The attraction to Hamas as the representative of political Islam has always been largely due to political mistrust or even disgust with the Palestinian leadership. It’s clear why: the Palestinian government does not rise to the minimum standards of good governance, due to corruption, misuse of foreign aid for political interests and poor distribution of resources.

Palestinian policemen block protesters during a demonstration against the visit of US President Barak Obama to the West Bank, Ramallah, March 21, 2013. (photo: Keren Manor/Activestills.org)
Palestinian policemen block protesters during a demonstration against the visit of US President Barak Obama to the West Bank, Ramallah, March 21, 2013. (photo: Keren Manor/Activestills.org)

The growing despair among Palestinians that a stable political resolution to the conflict is possible, combined with turmoil over political and religious identities in the Arab world , has expanded the audience and attraction of Palestinian Islamic factions such as Hamas and Hizb at-Tahrir (the party of liberation). Israeli officials exacerbated this trend by provoking religious dimensions of the conflict in 2015.

The Palestinian Authority, which governs in the West Bank, could have coordinated with civil society and liberal and democratic forces – a dwindling minority – in order to challenge radicalism.

Instead, in 2014 the Palestinian president appointed Mahmoud al-Habbash, well known for his Islamic radical views, as supreme Shari’ah judge, advisor and minister of religious affairs, giving him administrative power to supervise mosques and religious institutions for political purposes.

In the past, mosques in the West Bank often fell under the influence of Hamas, until Fatah had Hamas imams removed, insisting that there should be no politics in the mosque.
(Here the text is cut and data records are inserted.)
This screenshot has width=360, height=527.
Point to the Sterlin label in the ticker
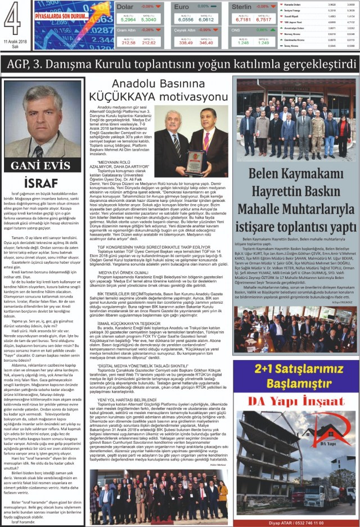242,6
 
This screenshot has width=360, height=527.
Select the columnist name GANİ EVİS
39,166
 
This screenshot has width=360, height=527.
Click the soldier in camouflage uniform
318,129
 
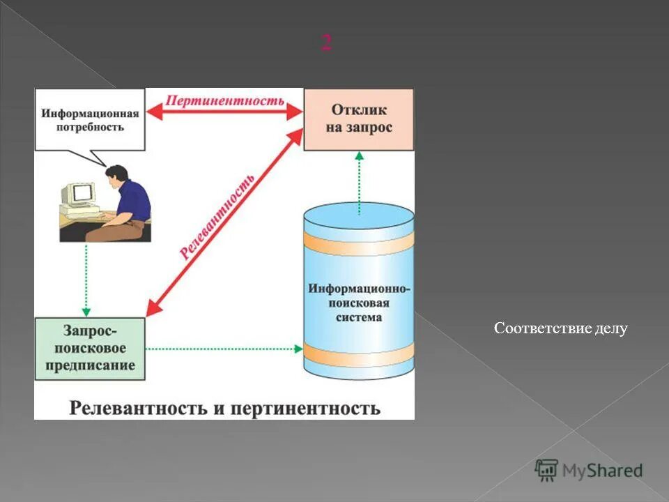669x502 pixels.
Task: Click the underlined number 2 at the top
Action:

In fact, Fatah now seeks to advance its political agenda through mosques in the same way, through figures like Habbash.

Since Hamas, the PA’s bitter political rival, still controls local mosques in Gaza, the PA’s main goal in appointing Habbash appears to be intimidating Hamas in West Bank mosques and not, as it declared, to keep political interests out of mosques.

Through this move, the PA shunned the needs of the Palestinian society as a whole. It is directly and indirectly suppressing a minority of independent thinkers, leftists and atheists critical of the PA’s appointed officials. Those critics have been walled off from political participation by the methods cited earlier.

The PA thus crushes the independent social forces advocating liberal and democratic values in Palestinian life, while turning a blind eye to the rising popularity of radical Islamic factions who aspire to an Islamic state or caliphate.

But the PA is playing a dangerous game. By cracking down on basic human rights of the desperate Palestinian people, particularly their right to freedom of expression and a free media, as well as their right to protest structural corruption and to choose their political loyalties, the PA is driving them away, draining all legitimacy or governing authority.

At the same time, the PA is exhausting all of its resources to maintain its highly circumscribed power within ‘Area A’, while the Israeli occupation continues to undermine any remaining authority outside its semi-autonomous urban centers. These factors advance the collapse not only of a specific government, but of the whole Palestinian state project.

When Palestinians give up on the idea of building a state, there is little to stop the descent into generalized violence and radicalism. That would be the greatest possible gift to the occupier.

Furat Awadallah is a Palestinian living in Sweden. He is a former volunteer coordinator at an implementing partner (Refugee Rights Association) of UNHCR in Northern Cyprus, where he also completed his BA in international relations.